### Data section
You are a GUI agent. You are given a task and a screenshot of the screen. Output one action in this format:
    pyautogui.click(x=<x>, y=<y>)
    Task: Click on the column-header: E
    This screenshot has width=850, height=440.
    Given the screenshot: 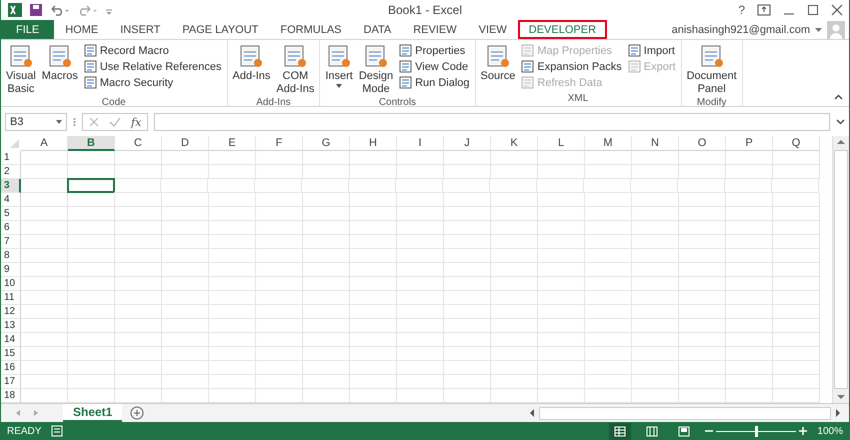 What is the action you would take?
    pyautogui.click(x=232, y=144)
    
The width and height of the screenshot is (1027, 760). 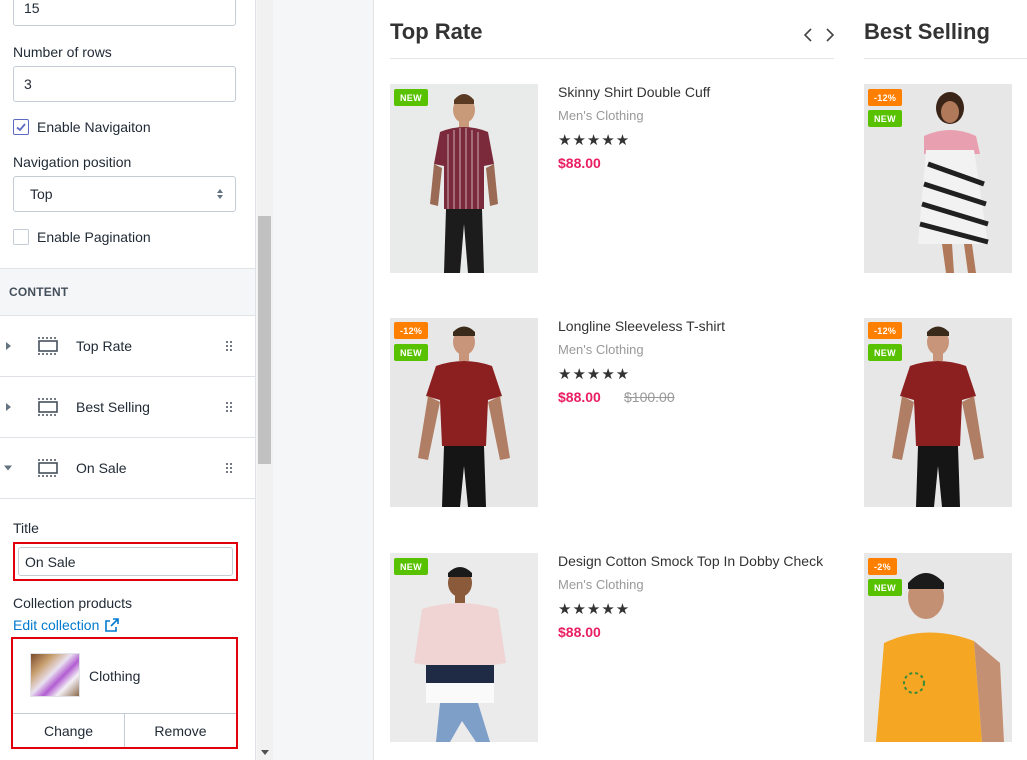 I want to click on top-rate-title: Top Rate, so click(x=436, y=32).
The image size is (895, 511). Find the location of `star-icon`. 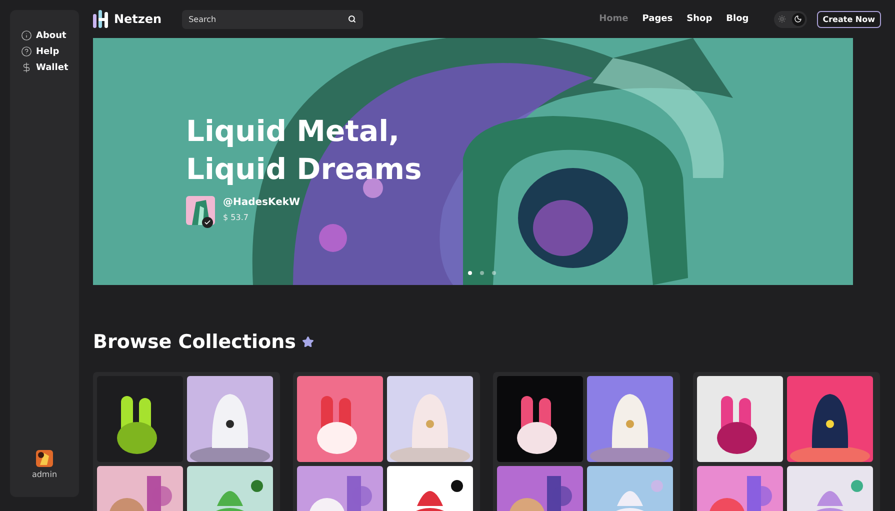

star-icon is located at coordinates (308, 342).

### Task prompt
Print everything from the line that contains "The image size" down through the last of the lines above, word for word, and leave the pictures out.

### Answer section
The image size is (895, 511). Find the location of `star-icon`. 

star-icon is located at coordinates (308, 342).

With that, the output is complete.